DOCUMENT EXCERPT
== Segment start ==
A government that forces people into parenthood and penalizes them when asking for help as the struggle is a no-win cul-de-sac, and for some, it’s not just a U-turn but potential jail time that looms—a risk greatly exacerbated by class and race.
Read More: Mental Illness Made My First Year as a Mom Excruciating. I’m Just Lucky It Wasn’t Worse
According to the PPI report, 2.6 million children have had a parent in jail or prison. The image of my mother in a state-issued orange jumpsuit was dissonant, but for many families it’s the unfortunate outcome of living in a system that criminalizes poverty. A 2022 joint report by the Human Rights Watch and the ACLU on the impacts of family separation, found that families living in poverty, “often have limited, or no access to resources, services, and social supports for the kinds of issues many parents struggle with, such as mental health, relationships, services for children with disabilities, or responding to behavioral issues.”
My mother told me that when I was young, she had once partaken in free counseling services from a government agency, and soon after, received a home visit from Child Protective Services. She never talked to anyone after that. A parent with the insight to notice warning signs in themselves should be supported not penalized. But the system isn’t well-prepared to assess these situations with nuance. In fact, the HRW/ACLU study found that many caseworkers in the child welfare system, the agency responsible for reporting perceived neglect, don’t have mental health training at all.
Children must be protected. But by stripping a mother’s ability to get help and keep her children at the same time, we put under resourced communities at greater risk of losing their kids for good. In a way, my mother, like many others, endangered us and herself in order to protect our family unit.
== Segment end ==
YOUR TASKS
1. In the essay on child welfare and poverty, translate this sentence into Spanish: "A parent with the insight to notice warning signs in themselves should be supported not penalized."
2. Continue the essay on child welfare and poverty, picking up right after its last sentence.

DATA FOR REVIEW
== Segment start ==
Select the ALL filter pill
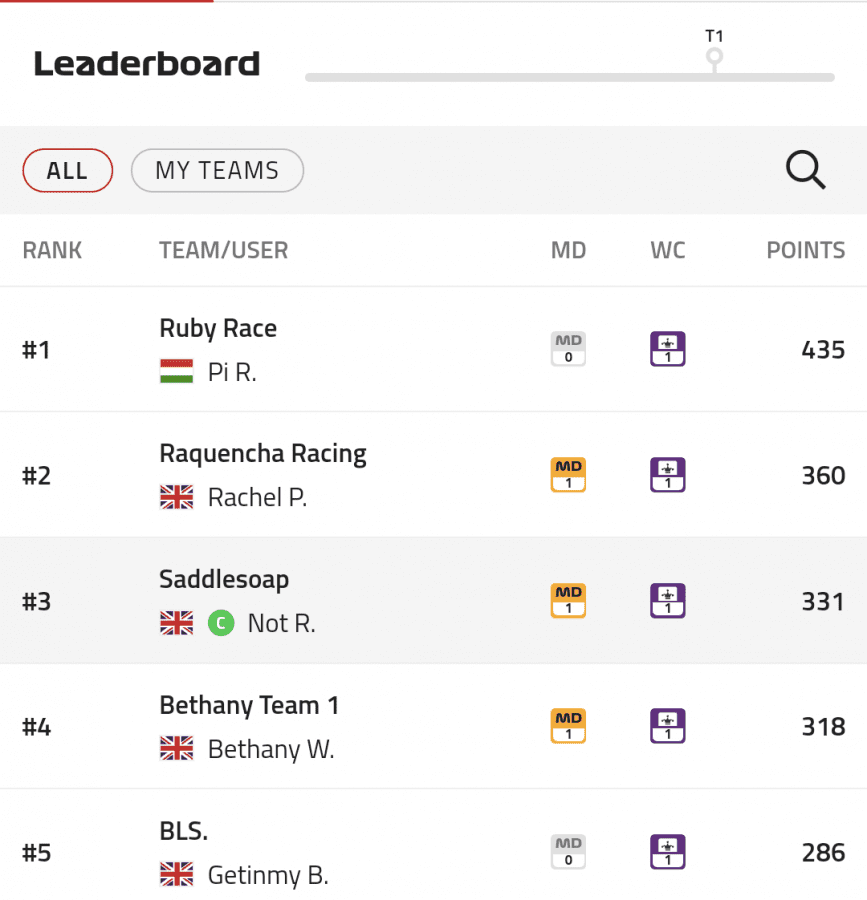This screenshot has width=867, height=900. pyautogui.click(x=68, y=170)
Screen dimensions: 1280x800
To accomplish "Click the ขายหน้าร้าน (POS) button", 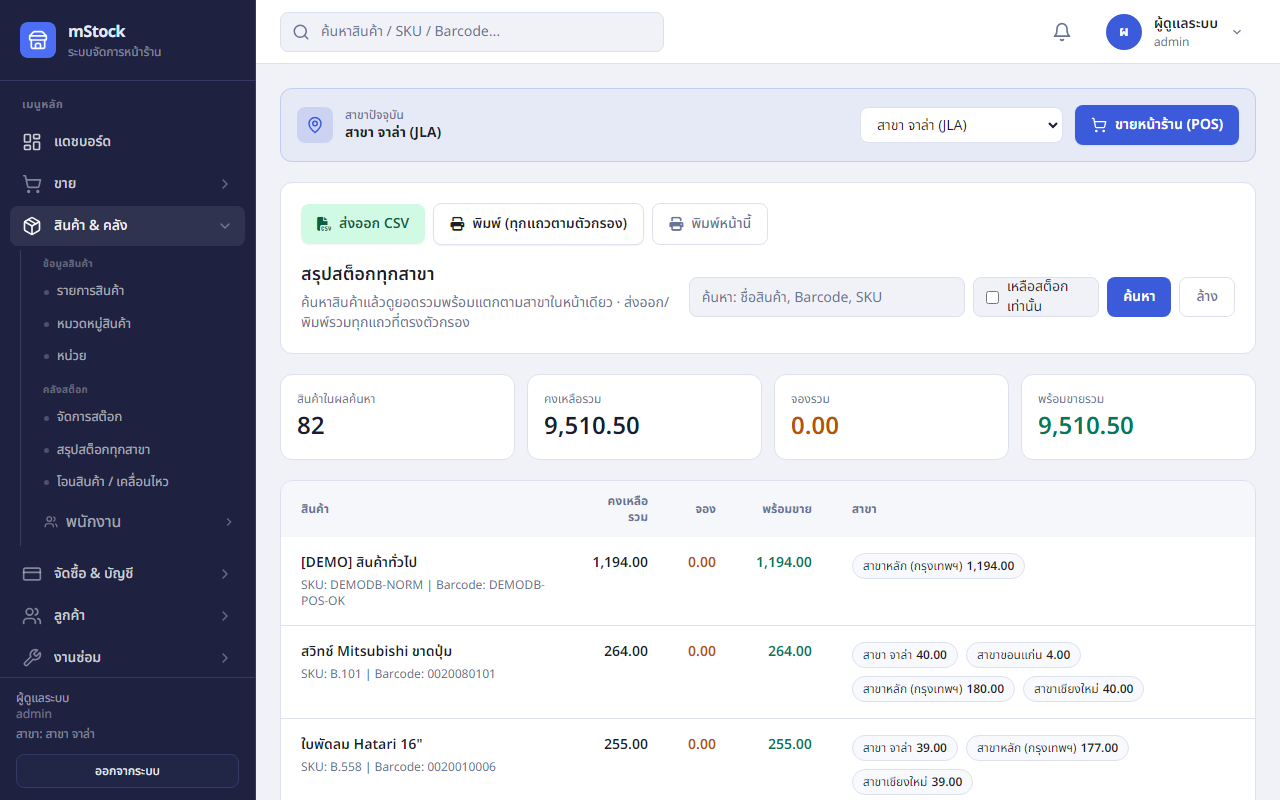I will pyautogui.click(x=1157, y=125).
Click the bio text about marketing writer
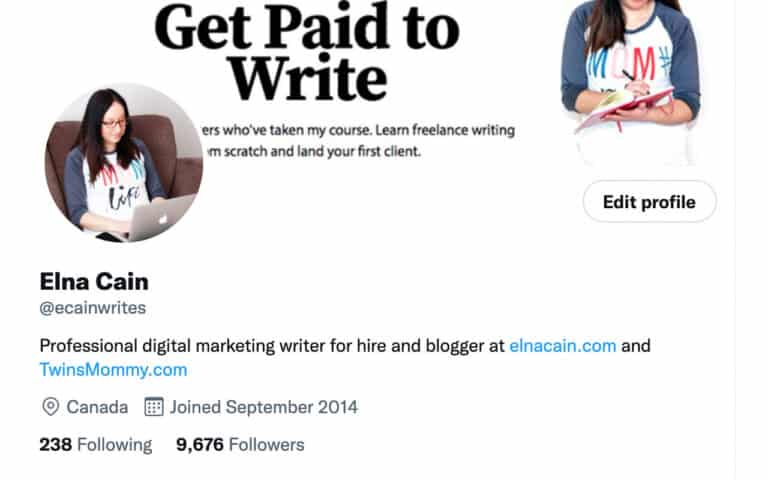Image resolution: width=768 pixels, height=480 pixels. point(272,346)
== Segment end ==
RESULTS BY TASK
1. Una madre o un padre con la lucidez para notar señales de alarma en sí mismo debería recibir apoyo, no castigo.

2.
After three months, she was released on what’s called a deferred judgment, a ruling that stated if she attended mandated counseling and got into no further legal trouble for three years, her record would be cleared. She’d never been charged before, so it was unlikely to happen again. But if for some reason it had, my mother would have been saddled with a felony record for having a mental breakdown. And with a felony record, would have been less able to find work, increasing the likelihood of continued poverty, and threat of recidivism, thus carrying on the punitive cycle ad infinitum. Still, she was one of the “lucky ones.” What she experienced is increased multifold by mothers of color.
Unfortunately, she died of technically unrelated causes before the three years was up.
Today, my mother has been dead almost 20 years. But every year, around this time, I wonder what it would look like if she had been given the necessary care absent of threat to her parental rights. I wonder how we might center interventions of care and support instead of punitive measures. What if we assumed the best of mothers, first? Mostly, I wonder how we might help parents living with mental illness keep their families intact.
I know there are many opinions and no simple solutions, here. That to move away from punishment and toward compassion and complexity would require not only major policy shifts, but a cultural sea-change in how we understand family and what it means to protect its sanctity and sanity. But when we talk about who deserves help, we must consider what it costs to ask. The price is not the same for everyone.